The battlefield prowess of Penthesileia and her Amazons inspires some women of Troy to stage an armed uprising. Meanwhile, a romantic subplot sees Achilles and Penthesileia on a collision course as mortal enemies who fall in love on the battlefield, with the ensuing tragedy of one slaying the other, as depicted on ancient pottery. All through the story, gods clash and manipulate both sides of the conflict to puff up their divine egos and advance their mysterious agendas.
Medieval Interpretations
Over a thousand years separate the Epic Cycle edition of the Aethiopis from the Posthomerica of Quintus of Smyrna. Over a thousand years separate the writing of the Posthomerica from its 15th Century rediscovery in an Italian monastery. In the centuries since then, the story has found new life and new interpretations.
Medieval folk tales reimagined Queen Penthesileia as a lady knight in armor, with all the heraldry of an imagined Amazon nation. In the ensuing centuries, the Trojans had become identified with the founding of Rome, and their Amazon allies were now regarded as sympathetic loyalists to a lost cause that was later redeemed by history.
New traditions evolved, including a romantic connection between Penthesileia and Hector, the Amazon queen’s chivalrous quest to avenge her lover’s death by slaying Achilles, her own eventual death at the hands of Neoptolomus, and an honorable burial on the banks of the Thermodon River. Examples in this genre include City of Ladies (1405) by Christine de Pizan and the Troy Book (1420) of John Lydgate.
Modern Interpretations
A German translation of the Posthomerica inspired playwright Heinrich von Kleist’s 1808 stage play, “Penthesilea,” in which Penthesilea and Achilles fall in love at first sight, and something of a courtship ensues, but miscommunications and wacky hijinks ruin any chance these two warriors may have had for a healthy relationship.

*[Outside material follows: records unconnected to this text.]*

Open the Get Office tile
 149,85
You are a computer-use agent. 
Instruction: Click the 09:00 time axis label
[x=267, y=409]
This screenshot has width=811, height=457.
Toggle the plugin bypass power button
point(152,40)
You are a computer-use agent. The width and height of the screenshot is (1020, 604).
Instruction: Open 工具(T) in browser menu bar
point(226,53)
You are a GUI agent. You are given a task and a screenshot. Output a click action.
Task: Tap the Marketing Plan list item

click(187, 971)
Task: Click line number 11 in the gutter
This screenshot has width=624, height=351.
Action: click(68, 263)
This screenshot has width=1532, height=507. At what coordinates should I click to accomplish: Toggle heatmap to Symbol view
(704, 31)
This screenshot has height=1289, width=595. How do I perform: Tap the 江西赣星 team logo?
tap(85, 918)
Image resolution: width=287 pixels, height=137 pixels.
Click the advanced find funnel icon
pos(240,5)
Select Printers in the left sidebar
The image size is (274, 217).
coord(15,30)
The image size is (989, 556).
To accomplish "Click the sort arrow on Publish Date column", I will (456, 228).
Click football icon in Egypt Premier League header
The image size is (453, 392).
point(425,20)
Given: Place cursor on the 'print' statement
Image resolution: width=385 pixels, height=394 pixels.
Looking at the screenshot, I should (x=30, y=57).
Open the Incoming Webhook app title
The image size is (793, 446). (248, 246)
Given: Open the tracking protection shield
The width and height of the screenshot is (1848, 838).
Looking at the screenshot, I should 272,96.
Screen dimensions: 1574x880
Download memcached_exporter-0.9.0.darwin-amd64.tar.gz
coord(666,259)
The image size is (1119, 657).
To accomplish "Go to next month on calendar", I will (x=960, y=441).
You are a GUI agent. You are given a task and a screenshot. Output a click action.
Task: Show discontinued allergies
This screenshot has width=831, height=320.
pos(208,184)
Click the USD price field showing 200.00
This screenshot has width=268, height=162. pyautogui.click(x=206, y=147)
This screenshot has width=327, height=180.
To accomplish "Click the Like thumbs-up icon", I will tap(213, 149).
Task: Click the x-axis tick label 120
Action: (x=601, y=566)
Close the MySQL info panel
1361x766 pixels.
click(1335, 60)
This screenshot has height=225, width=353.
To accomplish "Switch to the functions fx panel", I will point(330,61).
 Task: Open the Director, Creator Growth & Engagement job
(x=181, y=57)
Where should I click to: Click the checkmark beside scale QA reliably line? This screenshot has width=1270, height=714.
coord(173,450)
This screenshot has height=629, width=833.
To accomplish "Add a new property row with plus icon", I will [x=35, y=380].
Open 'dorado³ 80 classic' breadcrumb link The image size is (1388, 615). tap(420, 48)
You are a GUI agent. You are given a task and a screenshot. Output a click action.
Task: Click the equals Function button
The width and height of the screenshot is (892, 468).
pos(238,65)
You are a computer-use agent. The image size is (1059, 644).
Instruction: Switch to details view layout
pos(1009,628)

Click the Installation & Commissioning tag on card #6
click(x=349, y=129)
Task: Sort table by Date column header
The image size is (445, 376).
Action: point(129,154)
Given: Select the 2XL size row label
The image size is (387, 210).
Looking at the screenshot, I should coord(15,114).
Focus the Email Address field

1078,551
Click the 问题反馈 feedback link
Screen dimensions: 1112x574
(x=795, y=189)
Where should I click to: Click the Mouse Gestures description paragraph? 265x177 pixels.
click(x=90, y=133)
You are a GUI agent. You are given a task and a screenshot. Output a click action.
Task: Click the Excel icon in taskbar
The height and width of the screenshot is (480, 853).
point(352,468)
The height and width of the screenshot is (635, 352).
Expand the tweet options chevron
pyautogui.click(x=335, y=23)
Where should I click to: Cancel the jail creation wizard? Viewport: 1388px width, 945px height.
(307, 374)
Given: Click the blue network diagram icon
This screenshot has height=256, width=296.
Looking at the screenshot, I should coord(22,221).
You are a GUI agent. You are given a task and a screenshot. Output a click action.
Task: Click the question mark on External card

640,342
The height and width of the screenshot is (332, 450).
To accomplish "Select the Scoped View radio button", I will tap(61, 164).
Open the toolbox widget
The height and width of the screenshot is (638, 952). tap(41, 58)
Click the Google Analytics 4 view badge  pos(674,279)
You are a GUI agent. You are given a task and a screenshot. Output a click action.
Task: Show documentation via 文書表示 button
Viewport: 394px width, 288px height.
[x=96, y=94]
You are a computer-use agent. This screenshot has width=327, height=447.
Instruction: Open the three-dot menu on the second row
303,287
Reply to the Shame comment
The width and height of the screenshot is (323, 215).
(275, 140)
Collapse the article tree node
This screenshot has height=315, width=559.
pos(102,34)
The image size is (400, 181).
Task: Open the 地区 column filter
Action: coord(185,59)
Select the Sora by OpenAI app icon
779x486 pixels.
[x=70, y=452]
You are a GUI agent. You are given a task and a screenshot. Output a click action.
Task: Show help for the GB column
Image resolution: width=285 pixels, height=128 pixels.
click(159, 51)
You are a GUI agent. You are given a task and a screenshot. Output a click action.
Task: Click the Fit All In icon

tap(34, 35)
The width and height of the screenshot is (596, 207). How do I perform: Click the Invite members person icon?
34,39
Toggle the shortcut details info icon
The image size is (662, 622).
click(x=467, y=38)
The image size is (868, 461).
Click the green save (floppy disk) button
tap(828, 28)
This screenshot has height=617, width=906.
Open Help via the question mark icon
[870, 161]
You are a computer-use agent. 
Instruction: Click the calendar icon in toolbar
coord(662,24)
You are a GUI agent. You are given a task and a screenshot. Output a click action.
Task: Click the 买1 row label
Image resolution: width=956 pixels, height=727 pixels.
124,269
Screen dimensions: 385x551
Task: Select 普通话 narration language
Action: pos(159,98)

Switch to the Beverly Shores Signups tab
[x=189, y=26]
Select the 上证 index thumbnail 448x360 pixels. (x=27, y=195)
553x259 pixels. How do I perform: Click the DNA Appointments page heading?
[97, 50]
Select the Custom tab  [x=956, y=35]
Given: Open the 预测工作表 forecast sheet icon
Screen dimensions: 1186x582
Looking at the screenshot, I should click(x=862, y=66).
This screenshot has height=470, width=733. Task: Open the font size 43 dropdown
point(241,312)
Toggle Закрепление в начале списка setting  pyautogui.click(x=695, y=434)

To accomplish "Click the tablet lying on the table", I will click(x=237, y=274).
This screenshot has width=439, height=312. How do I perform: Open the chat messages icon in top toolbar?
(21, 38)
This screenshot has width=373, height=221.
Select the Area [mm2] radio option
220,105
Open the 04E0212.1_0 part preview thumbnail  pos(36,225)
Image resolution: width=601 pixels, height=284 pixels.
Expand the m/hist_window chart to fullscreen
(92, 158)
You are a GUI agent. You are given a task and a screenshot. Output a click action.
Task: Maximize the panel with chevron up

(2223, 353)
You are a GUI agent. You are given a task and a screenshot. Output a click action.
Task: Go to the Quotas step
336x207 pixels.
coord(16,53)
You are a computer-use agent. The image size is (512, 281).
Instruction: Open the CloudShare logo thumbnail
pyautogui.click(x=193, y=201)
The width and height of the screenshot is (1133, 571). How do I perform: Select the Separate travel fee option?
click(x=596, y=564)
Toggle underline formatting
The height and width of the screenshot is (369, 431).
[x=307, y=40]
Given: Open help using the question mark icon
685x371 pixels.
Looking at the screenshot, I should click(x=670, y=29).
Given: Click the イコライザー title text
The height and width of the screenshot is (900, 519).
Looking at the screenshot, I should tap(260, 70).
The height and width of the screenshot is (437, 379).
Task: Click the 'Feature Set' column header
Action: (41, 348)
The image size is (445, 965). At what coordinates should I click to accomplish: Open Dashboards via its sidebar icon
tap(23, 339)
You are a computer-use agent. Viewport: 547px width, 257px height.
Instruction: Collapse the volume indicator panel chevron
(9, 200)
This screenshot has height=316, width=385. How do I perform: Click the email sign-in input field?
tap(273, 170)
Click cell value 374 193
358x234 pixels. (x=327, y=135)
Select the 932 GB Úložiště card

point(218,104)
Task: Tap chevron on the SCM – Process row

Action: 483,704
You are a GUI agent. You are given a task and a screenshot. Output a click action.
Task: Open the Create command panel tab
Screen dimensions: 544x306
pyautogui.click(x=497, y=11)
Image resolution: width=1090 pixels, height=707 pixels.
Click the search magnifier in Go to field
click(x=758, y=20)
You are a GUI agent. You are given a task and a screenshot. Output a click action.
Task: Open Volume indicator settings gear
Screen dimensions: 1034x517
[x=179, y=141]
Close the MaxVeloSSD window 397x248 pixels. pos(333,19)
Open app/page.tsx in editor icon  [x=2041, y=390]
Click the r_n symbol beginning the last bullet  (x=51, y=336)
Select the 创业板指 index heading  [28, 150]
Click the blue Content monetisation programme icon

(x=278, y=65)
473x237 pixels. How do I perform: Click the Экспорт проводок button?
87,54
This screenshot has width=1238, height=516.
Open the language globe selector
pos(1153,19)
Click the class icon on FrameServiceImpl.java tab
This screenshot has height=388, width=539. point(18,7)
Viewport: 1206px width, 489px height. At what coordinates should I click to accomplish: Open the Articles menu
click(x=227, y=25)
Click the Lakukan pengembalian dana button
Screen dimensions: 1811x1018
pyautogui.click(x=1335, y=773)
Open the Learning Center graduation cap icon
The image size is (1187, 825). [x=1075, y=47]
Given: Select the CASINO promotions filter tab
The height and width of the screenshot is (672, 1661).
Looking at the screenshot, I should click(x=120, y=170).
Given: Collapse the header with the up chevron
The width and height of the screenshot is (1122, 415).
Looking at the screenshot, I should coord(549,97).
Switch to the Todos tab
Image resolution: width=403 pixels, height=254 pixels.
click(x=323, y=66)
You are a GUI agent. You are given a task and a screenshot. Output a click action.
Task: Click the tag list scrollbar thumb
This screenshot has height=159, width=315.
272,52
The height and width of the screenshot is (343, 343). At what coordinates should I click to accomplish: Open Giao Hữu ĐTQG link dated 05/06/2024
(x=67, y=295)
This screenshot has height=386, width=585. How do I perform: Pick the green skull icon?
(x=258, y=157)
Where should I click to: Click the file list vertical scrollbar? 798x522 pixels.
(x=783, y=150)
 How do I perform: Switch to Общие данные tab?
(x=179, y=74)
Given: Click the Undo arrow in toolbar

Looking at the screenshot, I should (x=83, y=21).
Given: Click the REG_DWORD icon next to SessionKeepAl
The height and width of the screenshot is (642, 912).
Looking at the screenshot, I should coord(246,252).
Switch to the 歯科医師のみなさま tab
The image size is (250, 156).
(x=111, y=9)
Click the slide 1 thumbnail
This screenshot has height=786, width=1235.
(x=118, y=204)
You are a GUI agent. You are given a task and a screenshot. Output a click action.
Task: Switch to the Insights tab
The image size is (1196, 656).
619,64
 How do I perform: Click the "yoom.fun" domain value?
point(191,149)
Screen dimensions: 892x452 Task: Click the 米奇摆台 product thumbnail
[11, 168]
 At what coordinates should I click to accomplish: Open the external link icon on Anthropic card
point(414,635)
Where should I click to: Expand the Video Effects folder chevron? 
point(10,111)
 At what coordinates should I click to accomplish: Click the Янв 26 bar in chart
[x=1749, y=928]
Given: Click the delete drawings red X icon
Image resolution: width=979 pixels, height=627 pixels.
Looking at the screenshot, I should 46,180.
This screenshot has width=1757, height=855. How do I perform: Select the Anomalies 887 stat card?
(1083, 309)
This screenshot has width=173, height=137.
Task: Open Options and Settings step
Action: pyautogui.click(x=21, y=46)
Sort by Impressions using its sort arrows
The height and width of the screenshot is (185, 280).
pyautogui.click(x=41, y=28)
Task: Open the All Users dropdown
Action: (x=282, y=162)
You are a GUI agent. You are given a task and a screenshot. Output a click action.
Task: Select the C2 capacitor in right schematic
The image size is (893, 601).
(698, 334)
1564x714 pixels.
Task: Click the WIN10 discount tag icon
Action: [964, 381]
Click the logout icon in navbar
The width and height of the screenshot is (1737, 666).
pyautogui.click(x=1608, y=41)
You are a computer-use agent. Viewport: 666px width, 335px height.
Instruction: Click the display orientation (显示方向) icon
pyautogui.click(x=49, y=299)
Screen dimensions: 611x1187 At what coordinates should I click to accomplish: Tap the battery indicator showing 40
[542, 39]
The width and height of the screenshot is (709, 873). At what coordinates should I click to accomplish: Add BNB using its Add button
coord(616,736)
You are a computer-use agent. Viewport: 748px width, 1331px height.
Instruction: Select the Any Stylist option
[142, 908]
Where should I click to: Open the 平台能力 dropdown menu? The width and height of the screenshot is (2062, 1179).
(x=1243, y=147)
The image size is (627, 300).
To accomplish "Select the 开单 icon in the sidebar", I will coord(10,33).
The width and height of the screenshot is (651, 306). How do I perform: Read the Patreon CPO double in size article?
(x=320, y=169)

Ultimately, Penthesilea kills Achilles and feasts on his raw flesh, then in a bout of remorse, literally wills herself to death.
British poet and dramatist Laurence Binyon set the battle between Achilles and Penthesileia to iambic pentameter in his “Penthesilea” (1905). This sparked interest in the story among English-speaking audiences, leading to the first English-language translation of the Posthomerica to be published in 1913.
Internet-Age Legacy
In 1995, when Jeff Bezos founded an internet company that was originally envisioned as the world’s largest bookstore, he chose the name “Amazon” to represent the entirety of human literary tradition.
Bezos’s biographer suggests that the businessman was thinking of the South American river and its prominence before Apple in any alphabetized listing of companies. But possibly, in the back of his mind, Bezos was also honoring Penthesileia and the Amazon story that’s been lost and found, told and retold, for thousands of years.